Fortunately, there are indications that more employers are demanding accountability when it comes to outplacement. Three trends have contributed to this development:

* As large employers expand outplacement services to their entire employee population, the cost of services has increased – and measuring results has become a higher priority.

* As more small and medium sized businesses offer outplacement support, they tend to be more concerned with the hard benefits than the soft benefits of outside consulting services.

* Technology is making it easier for outplacement firms to deliver measurable and cost-effective results to employers of all sizes.

The creative leveraging of technology, in fact, is critical to increasing both employee and employer satisfaction with outplacement services.

Technology Can Positively Impact Recruitment

When it comes to recruitment, your human resources division will tell you, if you didn’t already know, that the process can be very difficult and long, and the ability to know for certain whether a candidate who seems like an excellent fit for the job will indeed have longevity with your company is akin to having one’s own crystal ball.

The complaints that many companies have about using third-party recruiters, however, involves the quality of the talent they receive through their doors, the lack of communication, and the expense. Certainly, this current economic climate has precipitated an employer’s market; skilled talent is out there and looking for new positions. The difficulty with an economy on the upswing, particularly for cost-conscious businesses, though, is that employees might jump ship once the market for their job skills opens up and other positions become available.

As I mentioned, no one has that crystal ball. But the best way to mitigate that risk is to start with a wide and diversified pool of talent in the selection process and a third-party vendor who focuses on accountability and considers you a priority client. Also, find ways to reduce your cost of on-boarding, using technology to shorten the time-to-hire and by closely investigating often large fees charged by some recruiters. Will it cost you 25 percent of a $70,000 salary in recruiting fees to hire a new person to fill that position?

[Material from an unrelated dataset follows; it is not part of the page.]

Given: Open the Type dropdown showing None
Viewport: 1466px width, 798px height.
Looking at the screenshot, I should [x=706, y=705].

That’s more than $17,000. What if you had to do that twice – or even three times - in one year?

The truth is that technology, when properly leveraged, has the ability to change the recruiting landscape by finding a wider pool of talent, reducing time-to-hire, and significantly bringing down costs. There are vendors out there who can offer this to clients, if they are chosen based on their ability to deliver results, and they are given clear direction as to the collective goal.

A Formula for Accountability Technology makes accountability in outplacement and recruitment services more accessible. However, it is still incumbent upon employers to expect – and demand – results. This means that the employer should construct a model by which to measure the ROI of its outplacement and recruitment services provider.

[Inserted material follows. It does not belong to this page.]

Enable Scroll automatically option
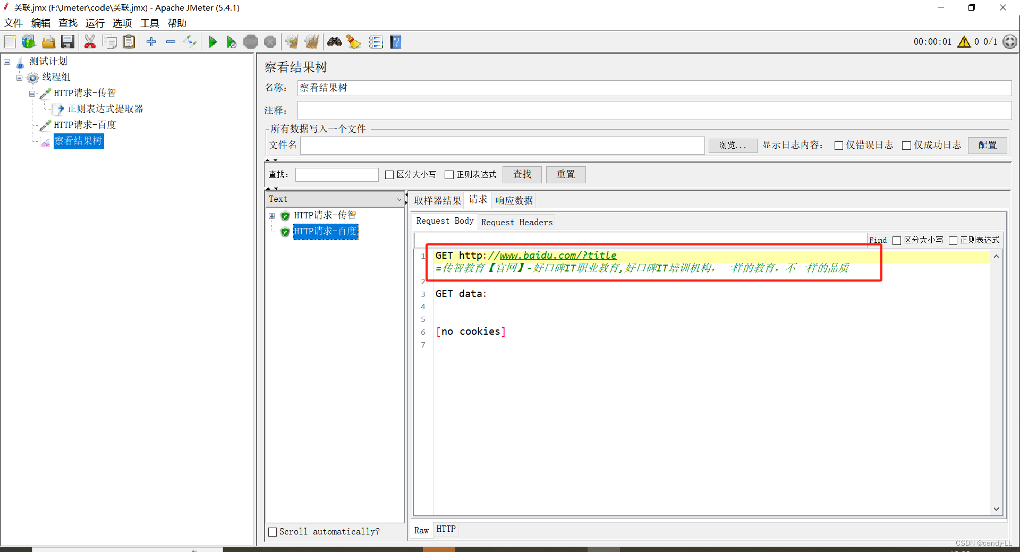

While every employer’s situation is unique, companies that wish to assess the performance of their current outplacement firm – or determine which firm to choose during a selection process – should be asking the following questions:

* Is this firm’s thinking in line with my strategic business objectives?

* What is the measurement of success, and does this vendor have the capability to show me an effective measurement?

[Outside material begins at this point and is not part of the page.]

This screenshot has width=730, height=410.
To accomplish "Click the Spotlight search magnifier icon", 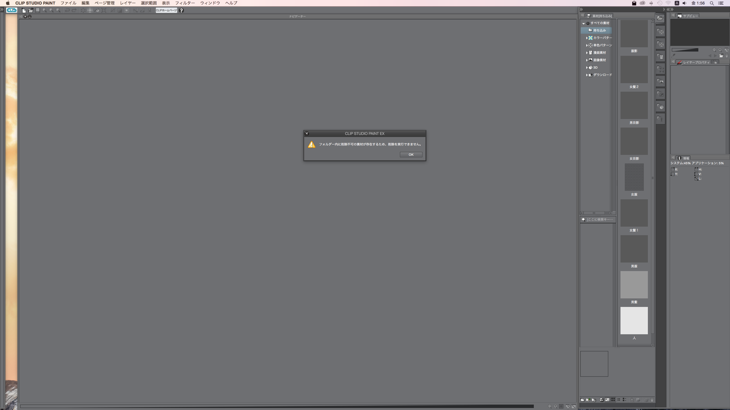I will click(x=712, y=3).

* In what timeframe does this project need to be completed? Does this firm have the capability to execute within that window?

* How, and how often, will this vendor be communicating with my team?

* How are my costs determined? How does that compare with my intended ROI?

* Is there a guarantee associated with their work? Do they guarantee to support impacted employees until the employees find jobs?

Do they guarantee to fill – and keep filled – the open position for which you contracted their help in recruiting?

The truth is that there are vendors who can become as integral to your business as your on-site employees. But it requires asking the right questions and demanding accountability. Those who can show you that measurement will be glad that you asked.